*GIVEN PROBLEM*: Copy out every one of the entries below word for word, without leaving any out.

[Saved entries]

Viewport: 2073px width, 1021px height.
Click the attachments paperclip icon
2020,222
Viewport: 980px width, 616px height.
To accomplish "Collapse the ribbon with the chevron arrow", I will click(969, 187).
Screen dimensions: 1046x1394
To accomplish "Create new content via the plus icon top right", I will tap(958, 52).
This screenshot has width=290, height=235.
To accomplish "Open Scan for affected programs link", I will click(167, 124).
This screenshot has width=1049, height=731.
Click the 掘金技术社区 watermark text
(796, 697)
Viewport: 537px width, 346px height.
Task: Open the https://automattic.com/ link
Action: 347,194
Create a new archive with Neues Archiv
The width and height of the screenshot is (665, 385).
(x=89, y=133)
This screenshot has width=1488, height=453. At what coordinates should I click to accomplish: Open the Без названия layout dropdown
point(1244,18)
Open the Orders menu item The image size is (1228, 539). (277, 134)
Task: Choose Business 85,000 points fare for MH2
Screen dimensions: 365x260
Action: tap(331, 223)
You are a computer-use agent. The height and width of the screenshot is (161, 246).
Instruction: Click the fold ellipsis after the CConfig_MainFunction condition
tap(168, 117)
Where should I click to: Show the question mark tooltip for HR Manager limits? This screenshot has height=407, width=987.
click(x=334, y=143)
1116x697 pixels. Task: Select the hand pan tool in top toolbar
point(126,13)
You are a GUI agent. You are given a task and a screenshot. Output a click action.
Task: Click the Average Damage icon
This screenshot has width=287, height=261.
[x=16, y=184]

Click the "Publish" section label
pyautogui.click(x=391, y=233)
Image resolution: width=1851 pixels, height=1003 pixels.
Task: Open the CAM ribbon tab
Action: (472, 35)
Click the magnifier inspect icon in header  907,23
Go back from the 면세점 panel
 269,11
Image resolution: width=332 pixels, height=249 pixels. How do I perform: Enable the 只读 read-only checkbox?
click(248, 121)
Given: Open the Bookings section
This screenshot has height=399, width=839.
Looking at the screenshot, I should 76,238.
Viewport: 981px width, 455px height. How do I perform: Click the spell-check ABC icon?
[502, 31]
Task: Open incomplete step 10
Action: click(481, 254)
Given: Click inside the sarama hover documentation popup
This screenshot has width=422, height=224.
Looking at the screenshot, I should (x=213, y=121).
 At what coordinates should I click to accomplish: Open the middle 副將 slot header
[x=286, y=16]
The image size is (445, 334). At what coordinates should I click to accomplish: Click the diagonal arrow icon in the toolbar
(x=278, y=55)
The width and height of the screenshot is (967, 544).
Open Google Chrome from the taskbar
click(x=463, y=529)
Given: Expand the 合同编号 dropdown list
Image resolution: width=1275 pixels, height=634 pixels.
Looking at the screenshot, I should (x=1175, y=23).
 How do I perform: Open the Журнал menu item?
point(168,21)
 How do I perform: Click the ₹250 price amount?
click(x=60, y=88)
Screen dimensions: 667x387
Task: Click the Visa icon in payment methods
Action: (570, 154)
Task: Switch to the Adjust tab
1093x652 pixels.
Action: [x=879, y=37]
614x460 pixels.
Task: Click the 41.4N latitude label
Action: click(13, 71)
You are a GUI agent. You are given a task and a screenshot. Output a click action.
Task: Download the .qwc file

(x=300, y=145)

*EXPECTED ANSWER*:
Viewport: 2073px width, 1021px height.
Click the attachments paperclip icon
2020,222
Viewport: 980px width, 616px height.
To accomplish "Collapse the ribbon with the chevron arrow", I will click(969, 187).
Screen dimensions: 1046x1394
To accomplish "Create new content via the plus icon top right", I will tap(958, 52).
This screenshot has width=290, height=235.
To accomplish "Open Scan for affected programs link", I will click(167, 124).
This screenshot has width=1049, height=731.
Click the 掘金技术社区 watermark text
(796, 697)
Viewport: 537px width, 346px height.
Task: Open the https://automattic.com/ link
Action: 347,194
Create a new archive with Neues Archiv
The width and height of the screenshot is (665, 385).
(x=89, y=133)
This screenshot has width=1488, height=453. At what coordinates should I click to accomplish: Open the Без названия layout dropdown
point(1244,18)
Open the Orders menu item The image size is (1228, 539). (277, 134)
Task: Choose Business 85,000 points fare for MH2
Screen dimensions: 365x260
Action: tap(331, 223)
You are a computer-use agent. The height and width of the screenshot is (161, 246).
Instruction: Click the fold ellipsis after the CConfig_MainFunction condition
tap(168, 117)
Where should I click to: Show the question mark tooltip for HR Manager limits? This screenshot has height=407, width=987.
click(x=334, y=143)
1116x697 pixels. Task: Select the hand pan tool in top toolbar
point(126,13)
You are a GUI agent. You are given a task and a screenshot. Output a click action.
Task: Click the Average Damage icon
This screenshot has width=287, height=261.
[x=16, y=184]

Click the "Publish" section label
pyautogui.click(x=391, y=233)
Image resolution: width=1851 pixels, height=1003 pixels.
Task: Open the CAM ribbon tab
Action: (472, 35)
Click the magnifier inspect icon in header  907,23
Go back from the 면세점 panel
 269,11
Image resolution: width=332 pixels, height=249 pixels. How do I perform: Enable the 只读 read-only checkbox?
click(248, 121)
Given: Open the Bookings section
This screenshot has height=399, width=839.
Looking at the screenshot, I should 76,238.
Viewport: 981px width, 455px height. How do I perform: Click the spell-check ABC icon?
[502, 31]
Task: Open incomplete step 10
Action: click(481, 254)
Given: Click inside the sarama hover documentation popup
This screenshot has width=422, height=224.
Looking at the screenshot, I should (x=213, y=121).
 At what coordinates should I click to accomplish: Open the middle 副將 slot header
[x=286, y=16]
The image size is (445, 334). At what coordinates should I click to accomplish: Click the diagonal arrow icon in the toolbar
(x=278, y=55)
The width and height of the screenshot is (967, 544).
Open Google Chrome from the taskbar
click(x=463, y=529)
Given: Expand the 合同编号 dropdown list
Image resolution: width=1275 pixels, height=634 pixels.
Looking at the screenshot, I should (x=1175, y=23).
 How do I perform: Open the Журнал menu item?
point(168,21)
 How do I perform: Click the ₹250 price amount?
click(x=60, y=88)
Screen dimensions: 667x387
Task: Click the Visa icon in payment methods
Action: (570, 154)
Task: Switch to the Adjust tab
1093x652 pixels.
Action: [x=879, y=37]
614x460 pixels.
Task: Click the 41.4N latitude label
Action: click(13, 71)
You are a GUI agent. You are given a task and a screenshot. Output a click action.
Task: Download the .qwc file

(x=300, y=145)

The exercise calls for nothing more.